Y más declaraciones de principios. Como demostrando que no quieren repetirse y caer en rutinas, el repertorio de la banda sufrió notables cambios con respecto a lo que habían hecho en el concierto anterior de la gira y, por extensión, en su último tramo. Entre reiteradas muestras de júbilo por parte del público, fueron sonando piezas como Tell my baby, Ethiopia, Otherside o Look around. A estas alturas, se pudo comprobar que la desnudez del escenario no perseguía precisamente la austeridad, sino que todo el espectáculo se fiaba a las pantallas. Estas eran de configuración variable, pudiendo montarse con ellas cualquier figura para así lograr una superficie de proyección diferente. Colgadas sobre el escenario eran un espectáculo en sí mismo. Las imágenes que proyectaban eran mayormente las del propio grupo actuando, sin apenas intervención de pregrabados o motivos alegóricos. De nuevo una apuesta por la “autenticidad”.
No le salió mal la apuesta al grupo. Si Red Hot Chili Peppers se han distinguido por la potencia y vitalidad de su propuesta, parecería que avanzados los años quieren demostrar que la musculación de su música en directo permanece incólume. Y ciertamente, al margen de gustos o de consideraciones estéticas, la banda se mostró voraz, dinámica, empujada por una fuerza que pasó por encima de cualquier resistencia. Con ese empuje, el repertorio fue avanzando y el nirvana llegaba con piezas tanto nuevas como clásicas. A tenor de la respuesta popular apenas se podía distinguir entre las recientes adquisiciones y las más antiguas. Sonaron así temas como Hard to concentrate, Right on time”, Adventures of raindance Maggie, Can’t stop y truenos como Under the bridge, aquí sí que hubo decibelios de bienvenida por parte de la asistencia, Californication o By the way.

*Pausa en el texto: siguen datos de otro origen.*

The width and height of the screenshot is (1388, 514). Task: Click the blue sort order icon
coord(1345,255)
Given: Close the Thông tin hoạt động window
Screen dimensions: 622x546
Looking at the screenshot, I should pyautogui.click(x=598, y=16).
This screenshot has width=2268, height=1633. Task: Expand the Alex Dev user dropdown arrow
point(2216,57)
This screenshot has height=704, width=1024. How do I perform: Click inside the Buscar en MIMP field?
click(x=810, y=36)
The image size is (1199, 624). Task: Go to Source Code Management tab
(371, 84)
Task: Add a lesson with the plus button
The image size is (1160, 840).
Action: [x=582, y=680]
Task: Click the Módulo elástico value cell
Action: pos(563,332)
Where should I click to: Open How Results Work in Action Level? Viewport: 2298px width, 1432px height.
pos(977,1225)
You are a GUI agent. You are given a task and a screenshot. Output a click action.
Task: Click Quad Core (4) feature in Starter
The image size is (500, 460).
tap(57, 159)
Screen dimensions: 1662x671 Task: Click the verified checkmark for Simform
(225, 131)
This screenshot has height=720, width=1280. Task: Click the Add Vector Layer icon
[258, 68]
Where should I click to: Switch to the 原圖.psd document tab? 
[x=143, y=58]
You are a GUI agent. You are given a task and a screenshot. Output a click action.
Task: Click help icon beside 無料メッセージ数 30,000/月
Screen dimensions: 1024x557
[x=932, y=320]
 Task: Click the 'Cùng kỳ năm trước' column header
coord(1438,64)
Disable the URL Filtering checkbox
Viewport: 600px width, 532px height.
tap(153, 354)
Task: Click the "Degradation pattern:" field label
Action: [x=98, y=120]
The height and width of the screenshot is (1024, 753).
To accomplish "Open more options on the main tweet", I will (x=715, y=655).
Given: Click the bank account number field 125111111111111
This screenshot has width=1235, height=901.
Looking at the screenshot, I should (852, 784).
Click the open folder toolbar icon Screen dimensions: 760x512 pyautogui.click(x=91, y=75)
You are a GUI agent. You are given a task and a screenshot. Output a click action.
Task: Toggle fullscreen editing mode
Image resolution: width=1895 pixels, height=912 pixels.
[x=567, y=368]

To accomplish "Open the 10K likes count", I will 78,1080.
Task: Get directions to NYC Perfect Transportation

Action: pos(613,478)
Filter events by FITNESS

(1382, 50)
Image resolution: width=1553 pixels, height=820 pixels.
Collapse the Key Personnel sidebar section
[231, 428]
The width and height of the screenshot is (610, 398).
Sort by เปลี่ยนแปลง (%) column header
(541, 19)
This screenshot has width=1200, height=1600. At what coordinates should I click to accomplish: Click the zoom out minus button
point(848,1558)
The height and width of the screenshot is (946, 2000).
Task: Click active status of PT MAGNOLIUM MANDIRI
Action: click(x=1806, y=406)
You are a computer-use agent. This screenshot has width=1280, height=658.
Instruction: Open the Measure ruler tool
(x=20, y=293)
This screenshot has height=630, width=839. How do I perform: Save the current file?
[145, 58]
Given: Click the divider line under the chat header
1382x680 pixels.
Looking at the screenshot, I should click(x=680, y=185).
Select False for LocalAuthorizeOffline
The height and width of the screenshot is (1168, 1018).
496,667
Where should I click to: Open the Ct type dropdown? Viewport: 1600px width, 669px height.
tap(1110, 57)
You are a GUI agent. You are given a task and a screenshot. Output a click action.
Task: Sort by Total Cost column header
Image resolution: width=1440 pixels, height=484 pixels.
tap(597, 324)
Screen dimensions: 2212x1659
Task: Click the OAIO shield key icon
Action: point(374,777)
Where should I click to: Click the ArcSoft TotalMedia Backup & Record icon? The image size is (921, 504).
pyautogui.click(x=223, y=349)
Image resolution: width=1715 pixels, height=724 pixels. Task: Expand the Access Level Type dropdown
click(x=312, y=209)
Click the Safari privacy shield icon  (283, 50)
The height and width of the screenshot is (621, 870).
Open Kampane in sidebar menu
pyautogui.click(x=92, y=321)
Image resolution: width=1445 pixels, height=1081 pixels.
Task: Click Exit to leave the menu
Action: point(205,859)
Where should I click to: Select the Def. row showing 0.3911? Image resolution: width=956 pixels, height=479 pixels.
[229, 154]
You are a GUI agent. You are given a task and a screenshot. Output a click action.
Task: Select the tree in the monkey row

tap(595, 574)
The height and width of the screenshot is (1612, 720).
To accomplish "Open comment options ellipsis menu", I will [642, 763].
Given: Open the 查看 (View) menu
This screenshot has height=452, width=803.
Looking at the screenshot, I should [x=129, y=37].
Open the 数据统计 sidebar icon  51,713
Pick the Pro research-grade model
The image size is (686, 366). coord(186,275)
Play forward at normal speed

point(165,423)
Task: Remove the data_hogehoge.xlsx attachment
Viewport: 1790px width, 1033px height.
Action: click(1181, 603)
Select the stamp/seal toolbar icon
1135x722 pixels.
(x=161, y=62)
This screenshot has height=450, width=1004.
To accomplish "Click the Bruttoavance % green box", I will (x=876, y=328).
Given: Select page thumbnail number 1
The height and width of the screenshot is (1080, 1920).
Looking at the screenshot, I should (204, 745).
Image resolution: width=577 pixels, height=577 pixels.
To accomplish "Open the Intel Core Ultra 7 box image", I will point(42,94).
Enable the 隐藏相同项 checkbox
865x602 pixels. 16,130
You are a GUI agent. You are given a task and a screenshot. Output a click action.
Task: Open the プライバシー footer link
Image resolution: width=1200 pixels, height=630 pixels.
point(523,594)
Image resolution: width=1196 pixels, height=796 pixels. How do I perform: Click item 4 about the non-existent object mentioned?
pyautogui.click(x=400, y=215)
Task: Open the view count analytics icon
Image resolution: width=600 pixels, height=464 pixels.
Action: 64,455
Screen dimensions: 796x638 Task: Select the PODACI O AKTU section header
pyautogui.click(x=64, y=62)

Ya en los bises, el grupo se reservó piezas como Around the world, Meet me at the corner o la popularísima Give it away, santo y seña de ese sonido rockero con espasmo funky que ha permitido a Red Hot Chili Peppers sobrevivir al menos más de dos décadas. Y visto lo visto ayer por la noche aún podrán aguantar algo más todo y que su sonido ya parezca de otras épocas, especialmente por esa querencia por las jams estridentes destinadas a hacer temblar el píloro de un polideportivo. Pero mientras el grupo, que actúa el sábado en Madrid, siga manteniendo a Popeye en su santoral de directo, sus fieles no les perderán la pista.